Finding New Ways to Connect with Audiences
The way in which journalists and publishers connect with their audiences has changed a great deal recently. They are now having to think of new and innovative ways to keep customers interested in their content.
Unfortunately, news platforms and journalists often find it hard to think of new ways to connect with audiences. Thankfully, there are now several courses that teach students how to do this. One example is the Online Master of Arts in Digital Journalism. This course teaches students how to develop original and interesting stories for digital media platforms. Not only that, but this program from St. Bonaventure University online goes beyond traditional journalism skills, such as writing, reporting, and editing as it teaches students how to connect with audiences on a wide range of platforms by incorporating photography, video, design, and audio.
Although it is hard to find new ways to connect with audiences, many journalists and publishers have successfully done so in the past. Some ways they have done this include using chatbots, quizzes, and more informal ways to deliver current affairs and news to their customers. This includes interactive services like the Washington Post Kik bot and TrumpChat, which is a bot that mimics Donald Trump’s Twitter voice. These services are not only fun and conversational, but they also offer a way to engage customers in new and innovative ways.
We Can Now See the Full Picture
If you’re a Facebook or YouTube user, there’s a high possibility that you’ve noticed that you can now view 360-degree images on these platforms. Both of these platforms introduced this type of technology last year. The introduction of these more immersive visual forms gives us a better perspective on media content and news stories. And they are only going to become more prevalent in the next few years.
Robots Have Become Reporters
In 2015, the Associated Press announced that it is now able to automatically generate over 3,000 stories about U.S. corporate earnings each quarter. Although robot or automated journalism doesn’t work for everything, it is now being used daily by news companies. The good news for newsreaders who are worried that this type of reporting may have an impact on the quality of the articles being produced is that the majority of people are unable to tell whether a news article has been produced by a robot or a human being.
Virtual Reality is Changing News Consumption
Although it’s still early days for virtual reality, this is another platform that could be used in the future. Many content creators are already experimenting with this type of technology, and when it is a reality, it will allow us to get a better perspective on news stories, one which we cannot get from videos and 2D photos.

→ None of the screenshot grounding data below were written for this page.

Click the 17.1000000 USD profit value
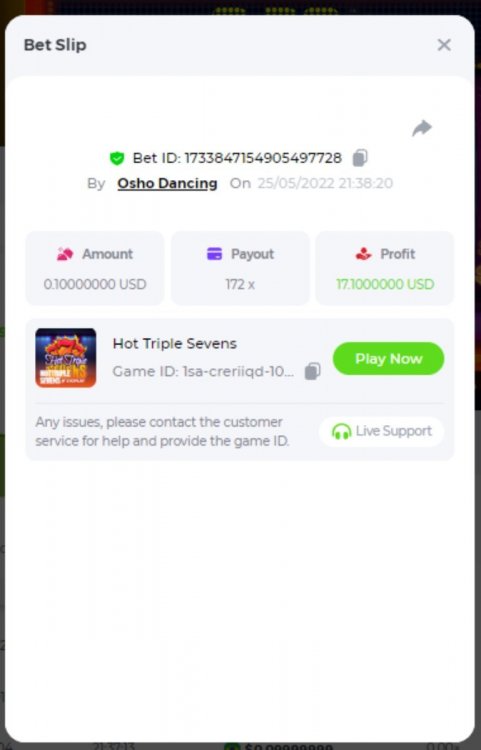This screenshot has height=750, width=481. click(x=385, y=284)
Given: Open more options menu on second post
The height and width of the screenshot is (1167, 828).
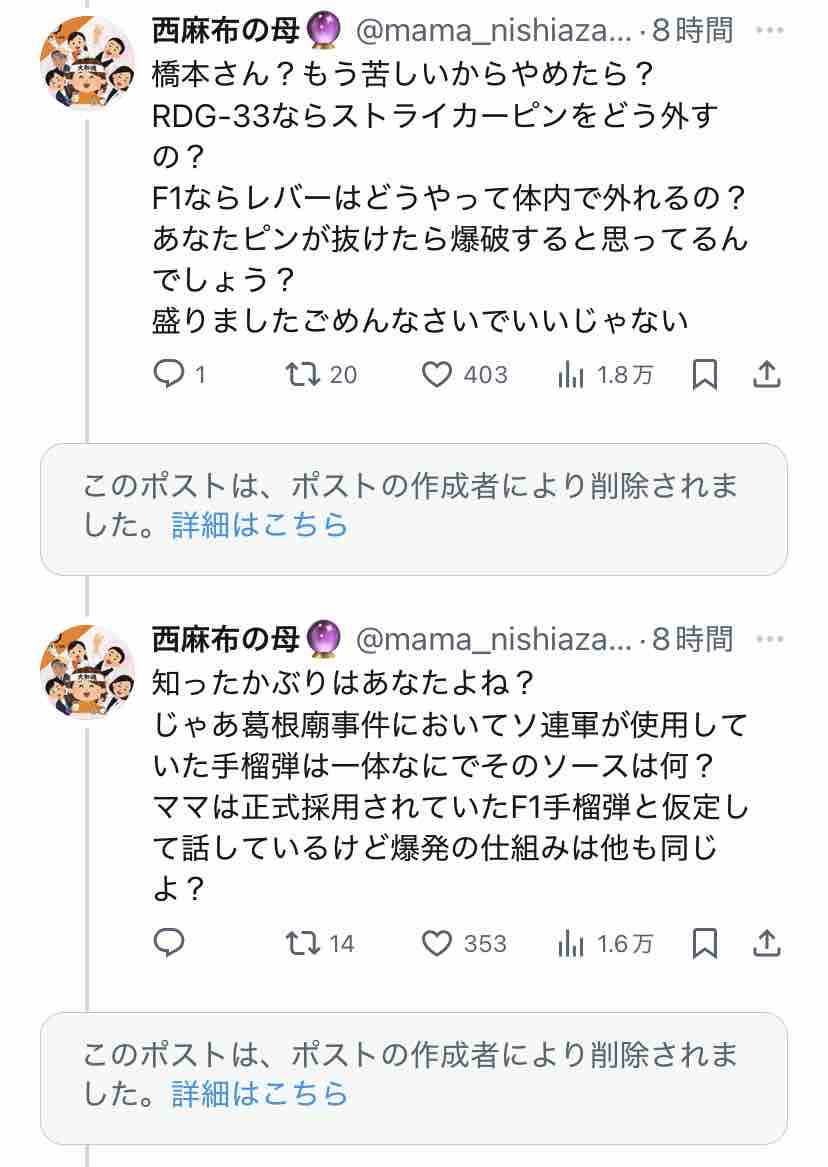Looking at the screenshot, I should [x=769, y=639].
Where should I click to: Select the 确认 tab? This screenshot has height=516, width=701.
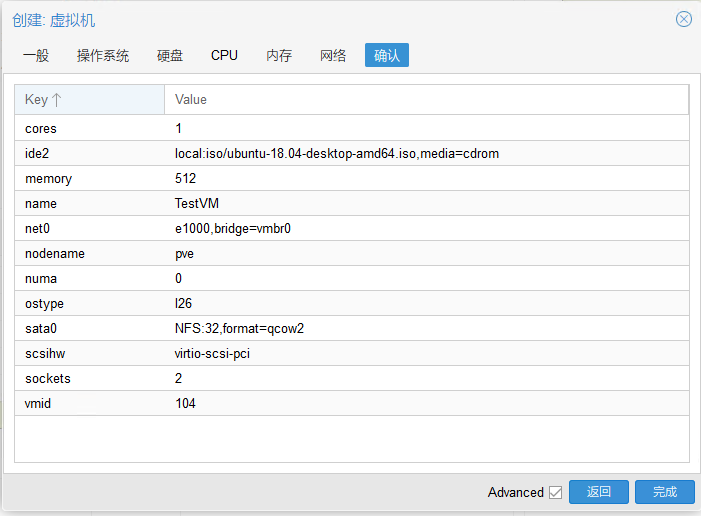(x=387, y=55)
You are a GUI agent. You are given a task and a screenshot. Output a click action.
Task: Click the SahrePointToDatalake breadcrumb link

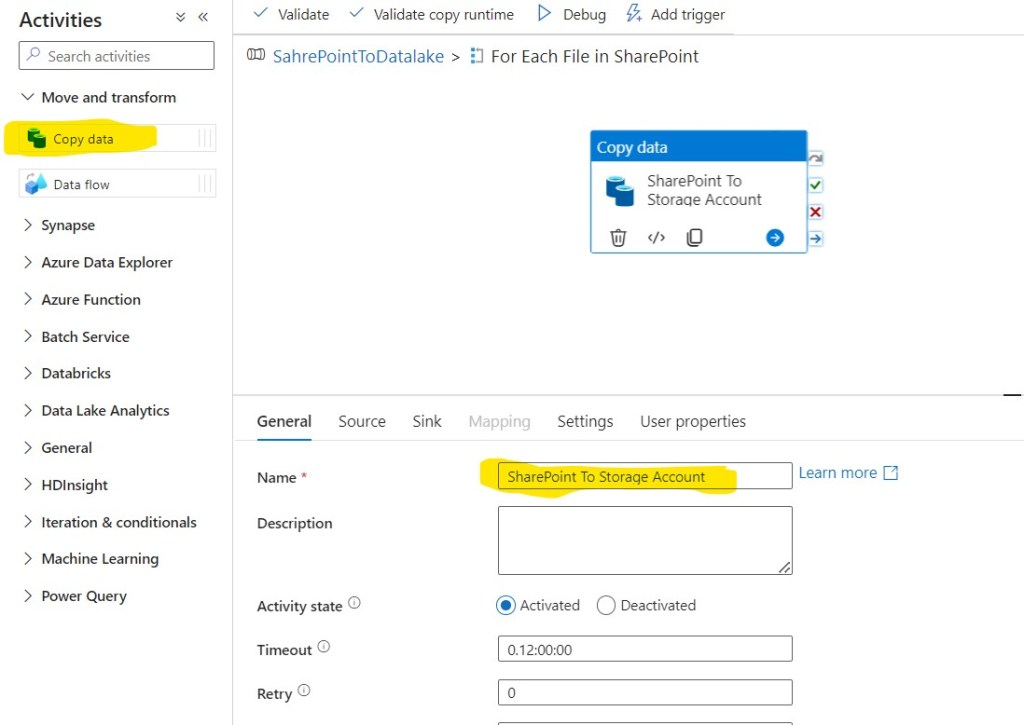358,56
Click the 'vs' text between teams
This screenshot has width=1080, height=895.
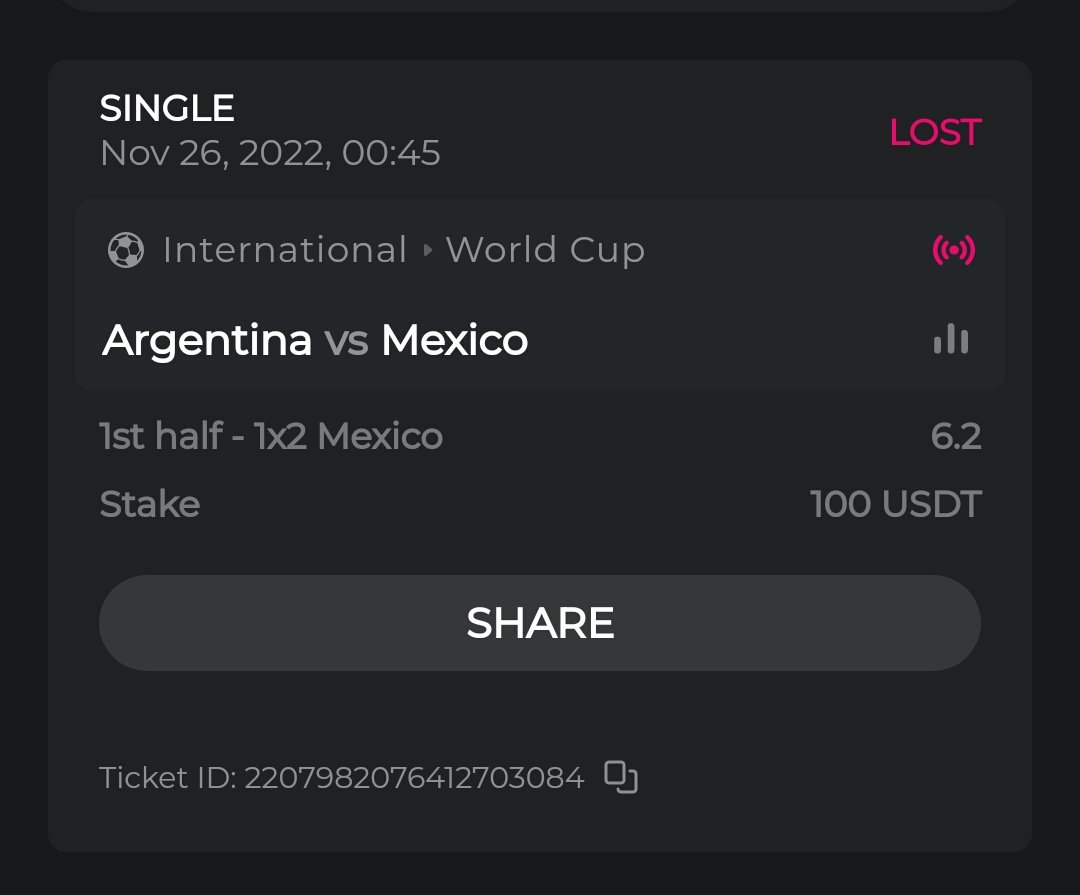(346, 341)
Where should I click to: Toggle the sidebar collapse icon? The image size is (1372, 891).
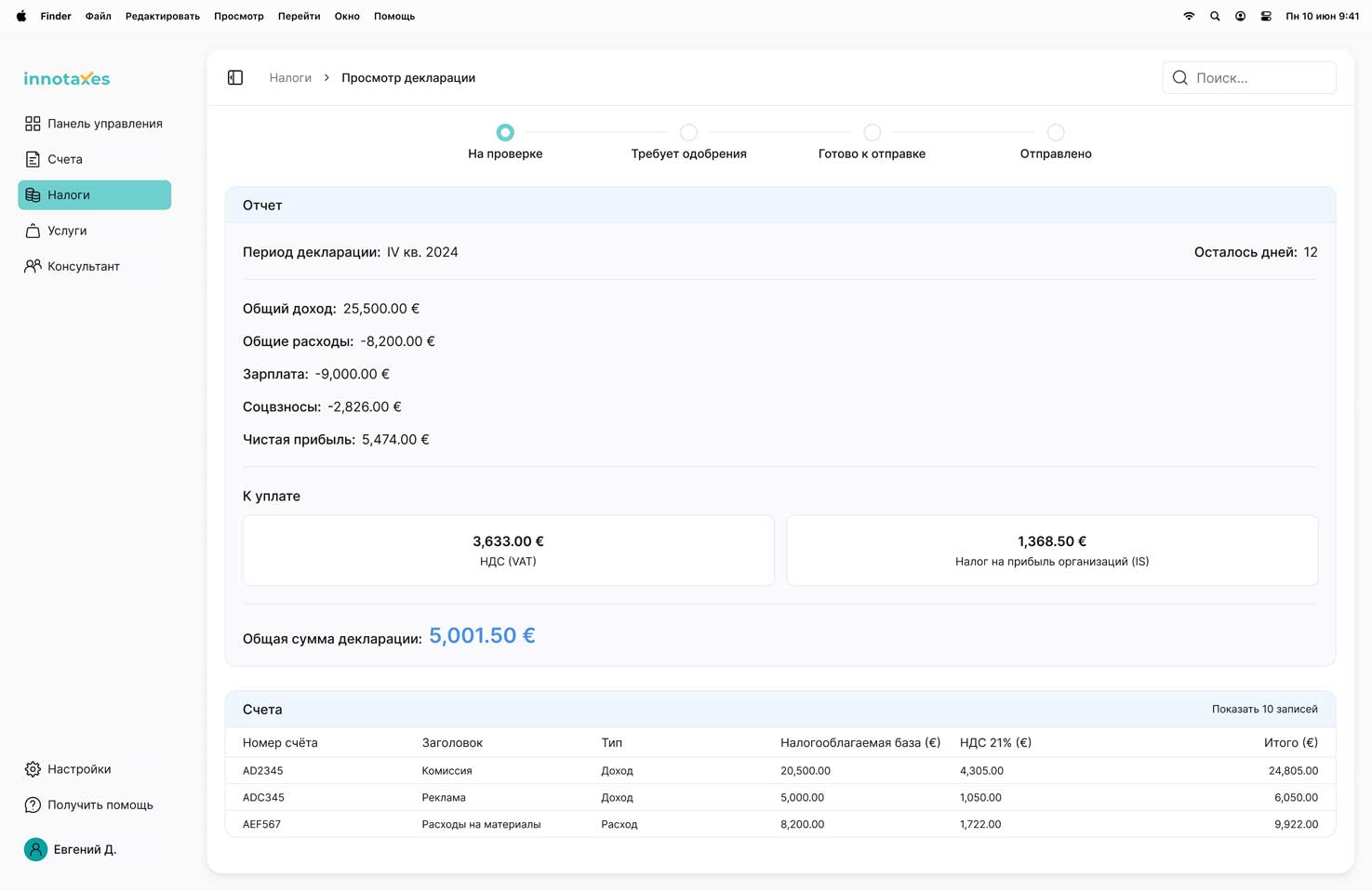(235, 78)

Changing Our Morning Routines
As we mentioned above, we no longer start our day by reading a newspaper. In fact, this is now considered an antiquated concept, with just 6% of people in the U.S. still choosing to do this. Instead, most of us prefer to check news websites, apps, and social media when we wake up. This is because we can quickly and easily find out all of the information we need from these sources.
Technology has changed journalism and news consumption considerably. Although most information is still written, it’s not written on paper anymore. Most of us now use our smartphones to keep updated with the latest hard news and breaking news stories. This is because it’s much easier and faster to receive all of this information in this way. And this isn’t the only way technology has changed journalism and news consumption; from robots becoming reporters, to chatbots creating new conversation tools, there are lots of examples of how technology has changed journalism.
In the future, we expect to see technology continue to change journalism. In fact, several tech trends could have an impact on journalism and news consumption, including the introduction of more powerful mobile devices, and faster mobile networks. The impact of these will only increase as the technologies and the behaviors linked with them become more mainstream. This means that the digital news revolution has only just started.